Non è solo una questione di Apple: cambia il modello economico della tecnologia.
Per anni l’elettronica di consumo ha seguito una traiettoria chiara: più potenza, prezzi relativamente stabili e prodotti sempre più accessibili. Ora il ciclo potrebbe invertirsi. La priorità dell’industria sembra spostarsi dalla produzione di dispositivi per milioni di consumatori alla costruzione dell’infrastruttura necessaria per alimentare l’AI.
La “tassa dell’intelligenza artificiale” potrebbe diventare globale.
Secondo diversi analisti, il problema non riguarda solo Cupertino: anche altri produttori rischiano di trasferire sui clienti l’aumento dei costi di memoria e componentistica.
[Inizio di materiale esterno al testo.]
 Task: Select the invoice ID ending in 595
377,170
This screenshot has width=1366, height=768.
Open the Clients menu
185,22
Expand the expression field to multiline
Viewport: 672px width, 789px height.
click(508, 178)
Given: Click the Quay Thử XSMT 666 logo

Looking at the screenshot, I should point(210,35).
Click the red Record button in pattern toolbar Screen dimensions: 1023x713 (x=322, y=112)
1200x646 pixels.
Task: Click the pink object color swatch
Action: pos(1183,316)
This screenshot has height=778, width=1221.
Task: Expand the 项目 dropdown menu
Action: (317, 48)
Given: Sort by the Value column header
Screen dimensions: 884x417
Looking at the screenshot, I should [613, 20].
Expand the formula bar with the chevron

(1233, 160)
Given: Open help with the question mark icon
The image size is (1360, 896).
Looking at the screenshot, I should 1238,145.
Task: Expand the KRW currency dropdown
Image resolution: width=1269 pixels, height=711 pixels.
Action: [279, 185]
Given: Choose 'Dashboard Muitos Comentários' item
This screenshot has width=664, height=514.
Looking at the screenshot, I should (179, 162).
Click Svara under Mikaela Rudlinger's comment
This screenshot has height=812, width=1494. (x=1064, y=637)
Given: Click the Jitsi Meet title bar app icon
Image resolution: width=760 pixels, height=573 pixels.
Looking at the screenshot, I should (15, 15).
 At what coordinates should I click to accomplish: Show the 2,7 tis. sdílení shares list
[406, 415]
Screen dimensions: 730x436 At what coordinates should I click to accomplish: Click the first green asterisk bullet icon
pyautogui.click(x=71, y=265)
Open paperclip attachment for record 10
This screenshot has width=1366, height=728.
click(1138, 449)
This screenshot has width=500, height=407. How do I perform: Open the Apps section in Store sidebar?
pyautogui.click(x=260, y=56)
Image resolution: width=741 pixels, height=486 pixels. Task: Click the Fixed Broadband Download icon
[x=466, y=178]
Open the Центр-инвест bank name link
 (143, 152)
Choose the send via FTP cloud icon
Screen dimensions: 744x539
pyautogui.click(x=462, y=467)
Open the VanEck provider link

L’effetto potrebbe essere una nuova ondata di rincari nel settore tecnologico, proprio mentre l’AI diventa sempre più centrale nell’economia mondiale.
La vera sfida: chi pagherà il prezzo della rivoluzione AI?
La domanda non è più soltanto quanto velocemente crescerà l’intelligenza artificiale, ma quanto costerà sostenere questa crescita. Energia, chip, infrastrutture e capacità computazionale stanno diventando risorse strategiche: la nuova competizione tecnologica passa anche dal controllo delle fondamenta materiali dell’AI.